The section reads “ Every such corporation entering into such contract (for a lease or for a joint operation of their respective roads) shall carry, * * * between any two points on the railroads or portions thereof embraced in such contract, any passenger desiring to make one continuous trip between such points for one single fare.” As correctly urged by the appellant, a railroad cannot be said to be embraced in a contract unless it was owned or operated by one of the contracting parties at the date of the execution of the contract. But if a corporation having leased one road subsequently leases another, the road subsequently leased is not embraced in the first contract.

*65The right of one road to enter into a contract for a lease and joint operation of another road is one given by statute and is subject to the conditions under which such right is conferred. One of these conditions is that the road operating another road by lease shall carry passengers who may have taken passage on the leased road over the lines owned, controlled or operated by the road to which the lease is made at the date when it acquired by contract the leased road. In other words, the right of a passenger to a continuous trip for a single fare extends not alone to the routes or lines ■of the leased road but also to such routes as, at the execution of the lease, were owned, controlled or operated by the corporation to whom the lease was made.
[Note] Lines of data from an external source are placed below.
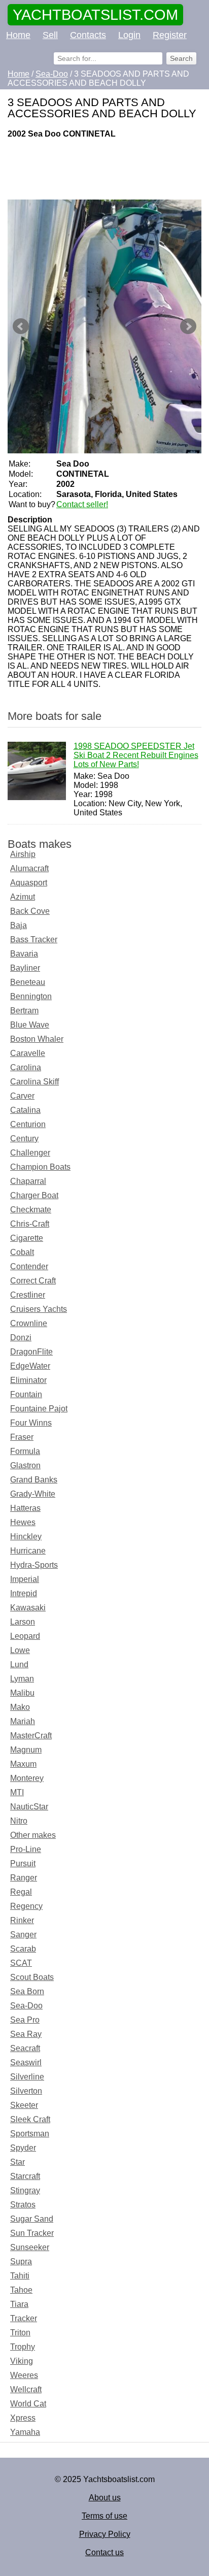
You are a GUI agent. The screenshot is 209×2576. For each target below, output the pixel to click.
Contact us (104, 2552)
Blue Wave (29, 1024)
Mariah (22, 1721)
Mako (20, 1707)
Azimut (22, 897)
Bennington (31, 996)
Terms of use (104, 2516)
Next (188, 326)
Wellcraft (26, 2389)
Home (18, 35)
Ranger (23, 1877)
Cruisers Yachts (38, 1309)
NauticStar (29, 1806)
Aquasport (28, 882)
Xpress (23, 2418)
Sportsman (29, 2133)
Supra (21, 2261)
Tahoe (21, 2290)
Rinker (22, 1920)
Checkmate (30, 1209)
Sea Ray (26, 2034)
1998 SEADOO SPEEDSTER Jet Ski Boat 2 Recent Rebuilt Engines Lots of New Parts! (136, 755)
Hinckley (26, 1536)
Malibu (22, 1693)
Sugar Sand (31, 2219)
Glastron (25, 1465)
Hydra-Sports (34, 1565)
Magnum (26, 1749)
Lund (19, 1664)
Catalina (25, 1110)
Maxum (23, 1764)
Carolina (25, 1067)
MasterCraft (31, 1735)
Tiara (19, 2304)
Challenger (30, 1152)
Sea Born (27, 1991)
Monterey (27, 1778)
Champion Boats (40, 1167)
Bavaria (24, 953)
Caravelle (27, 1053)
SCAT (21, 1963)
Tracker (23, 2318)
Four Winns (31, 1422)
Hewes (23, 1522)
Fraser (21, 1437)
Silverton (26, 2091)
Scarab (23, 1948)
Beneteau (27, 982)
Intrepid (23, 1593)
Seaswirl (26, 2062)
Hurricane (28, 1550)
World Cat (28, 2403)
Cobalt (22, 1252)
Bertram (24, 1010)
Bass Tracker (33, 939)
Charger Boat (34, 1195)
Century (24, 1138)
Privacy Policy (104, 2534)
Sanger (23, 1934)
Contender (29, 1266)
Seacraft (25, 2048)
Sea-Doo (26, 2005)
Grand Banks (33, 1479)
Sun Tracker (32, 2233)
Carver (22, 1096)
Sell (50, 35)
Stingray (25, 2190)
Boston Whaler (36, 1039)
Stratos (23, 2204)
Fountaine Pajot (38, 1408)
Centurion (28, 1124)
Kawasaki (28, 1607)
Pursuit (23, 1863)
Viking (21, 2361)
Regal (21, 1892)
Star (17, 2162)
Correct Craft (33, 1280)
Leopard (25, 1636)
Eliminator (28, 1380)
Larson (22, 1621)
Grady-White (32, 1494)
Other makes (33, 1835)
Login (129, 35)
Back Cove (30, 911)
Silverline (27, 2076)
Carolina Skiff (34, 1081)
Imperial (24, 1579)
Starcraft (25, 2176)
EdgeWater (30, 1366)
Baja (18, 925)
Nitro (18, 1821)
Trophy (22, 2346)
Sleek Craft (30, 2119)
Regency (26, 1906)
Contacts (88, 35)
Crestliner (27, 1295)
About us (105, 2497)
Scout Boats (32, 1977)
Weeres (24, 2375)
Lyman (22, 1678)
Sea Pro (25, 2020)
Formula (25, 1451)
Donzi (20, 1337)
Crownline (28, 1323)
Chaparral (28, 1181)
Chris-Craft (29, 1223)
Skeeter (24, 2105)
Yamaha (25, 2432)
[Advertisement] (104, 169)
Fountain (26, 1394)
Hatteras (25, 1508)
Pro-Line (25, 1849)
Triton (20, 2332)
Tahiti (19, 2275)
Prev (21, 326)
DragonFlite (31, 1351)
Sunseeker (29, 2247)
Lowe (20, 1650)
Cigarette (26, 1238)
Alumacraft (29, 868)
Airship (23, 854)
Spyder (23, 2147)
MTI (17, 1792)
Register (170, 35)
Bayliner (25, 968)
The language of the section (104) is “ entitling ■such passenger to one continuous trip to any point or portion of any railroad embraced in such contract.” These words necessarily exclude roads subsequently built or acquired for they cannot be said to be embraced in such contract ” when they are not then in existence.

It follows that roads owned, leased or operated by the defendant on September 27, 1898, were not £l embraced ” in the contract by which defendant acquired by lease the Second Avenue road unless they were owned, leased or operated by the defendant at the date of that lease, namely, on March 19,1898'. The fact that the Columbus Avenue branch was embraced in that lease is not alleged in the complaint nor does it appear by fair inference or implication; and the complaint is, therefore, defective in not stating a cause of action and the demurrer thereto was well taken.
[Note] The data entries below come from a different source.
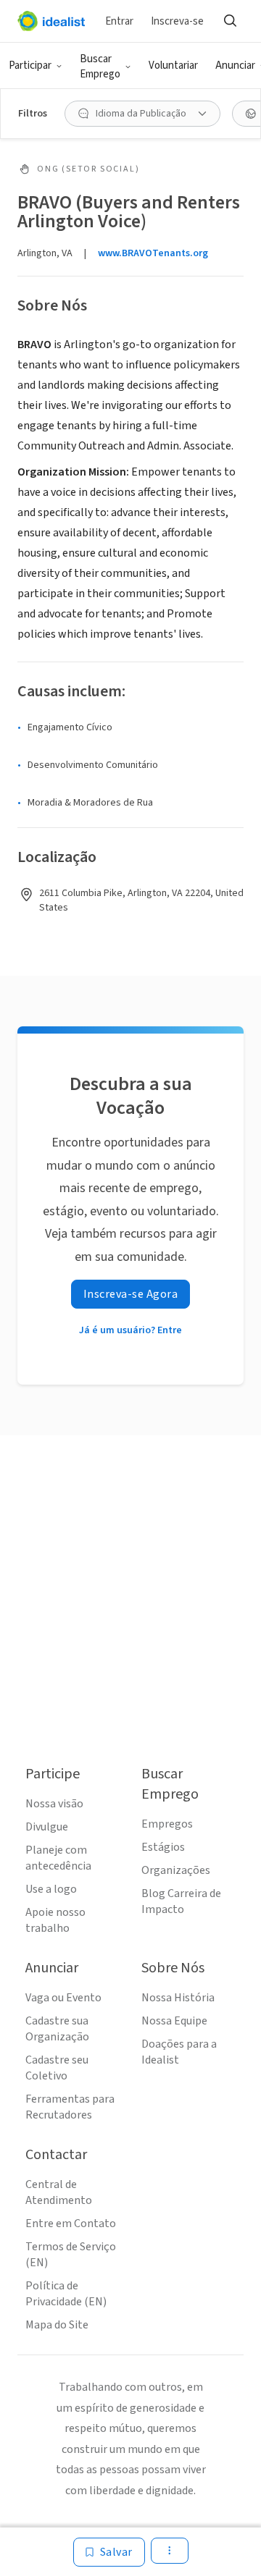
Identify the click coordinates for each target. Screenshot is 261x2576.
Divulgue (46, 1827)
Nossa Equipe (174, 2021)
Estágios (163, 1847)
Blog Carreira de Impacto (181, 1901)
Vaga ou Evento (63, 1998)
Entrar (119, 21)
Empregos (167, 1824)
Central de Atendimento (58, 2192)
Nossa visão (54, 1804)
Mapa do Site (56, 2325)
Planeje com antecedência (58, 1858)
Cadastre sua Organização (57, 2029)
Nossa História (178, 1998)
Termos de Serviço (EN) (70, 2255)
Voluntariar (173, 65)
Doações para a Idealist (179, 2052)
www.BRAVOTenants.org (153, 253)
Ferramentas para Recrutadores (70, 2107)
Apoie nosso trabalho (55, 1920)
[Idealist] (51, 21)
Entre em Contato (70, 2223)
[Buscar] (229, 21)
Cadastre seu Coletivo (56, 2068)
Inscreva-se (177, 21)
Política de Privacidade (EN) (66, 2294)
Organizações (175, 1870)
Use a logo (51, 1889)
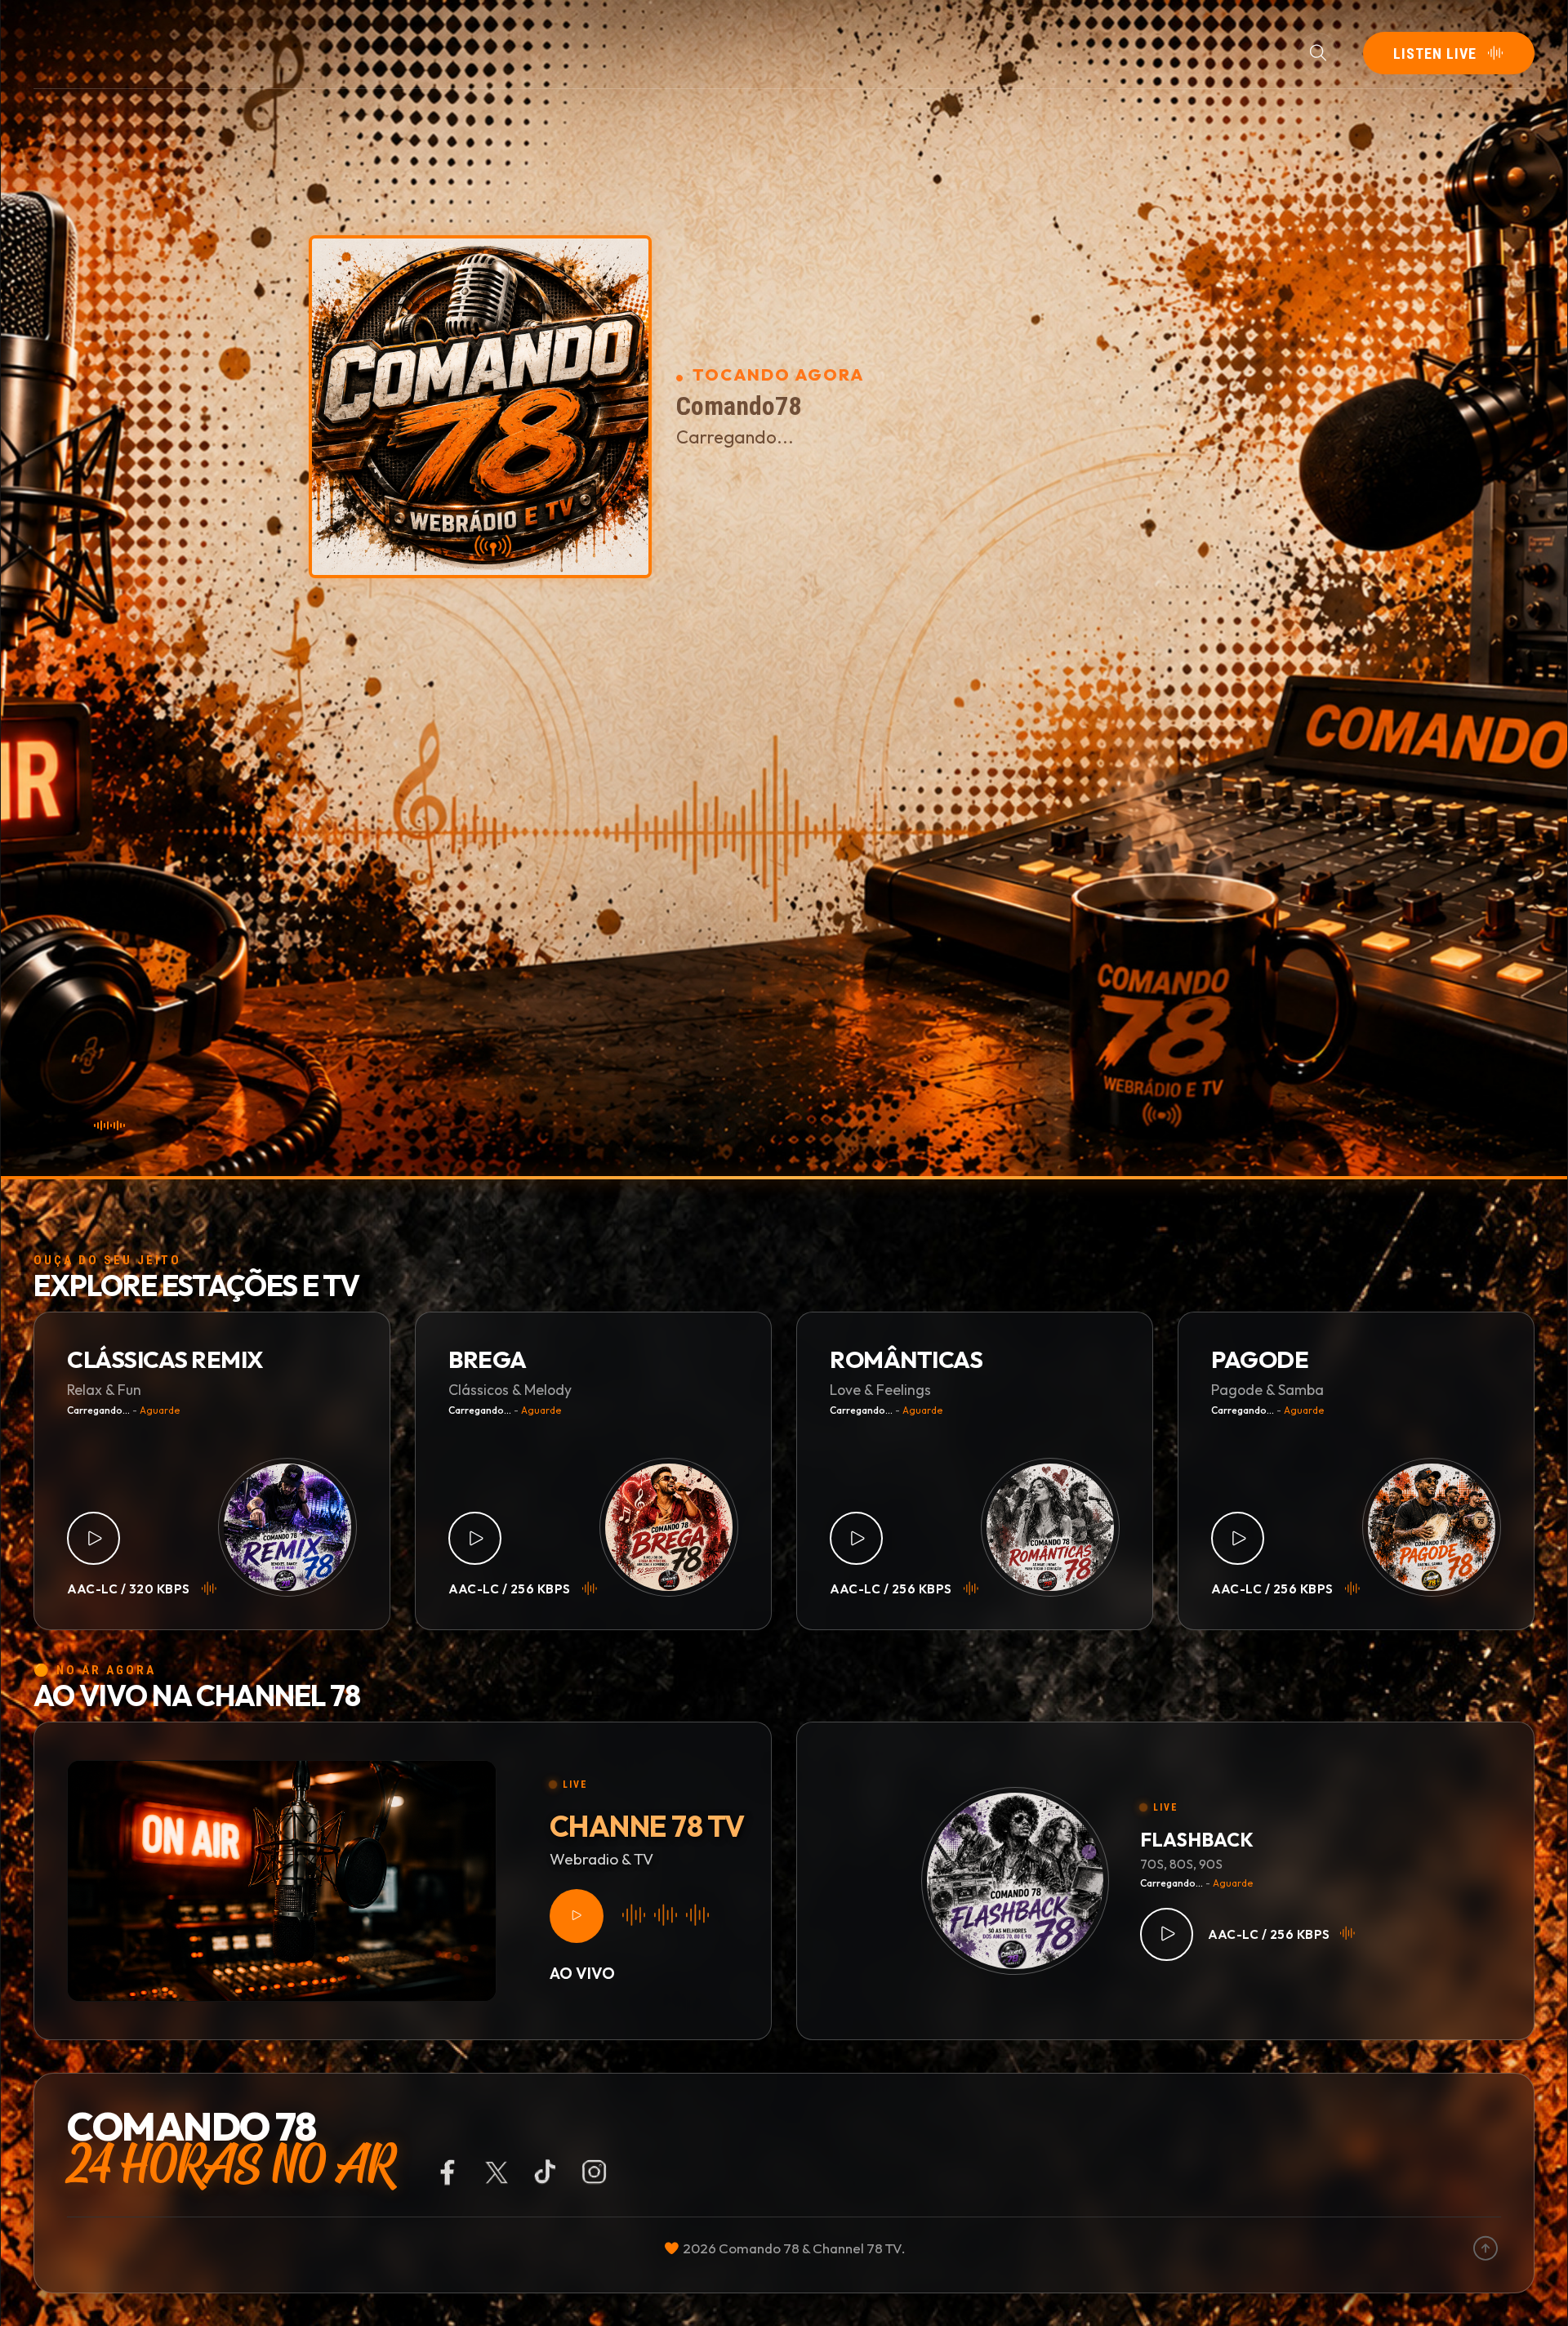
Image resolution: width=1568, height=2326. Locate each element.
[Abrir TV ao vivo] (577, 1916)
The judgment accordingly should be reversed, with costs to appellant, and the demurrer sustained, with costs, but with leave to the plaintiff to amend his complaint on payment of costs in this court and in the court below.

Van Brunt, P. J., Patterson, Ingraham and McLaughlin, JJ., concurred.

Judgment reversed, with costs, and demurrer sustained, with ■costs, with leave to plaintiff to amend complaint on payment of costs in this court and in the court below.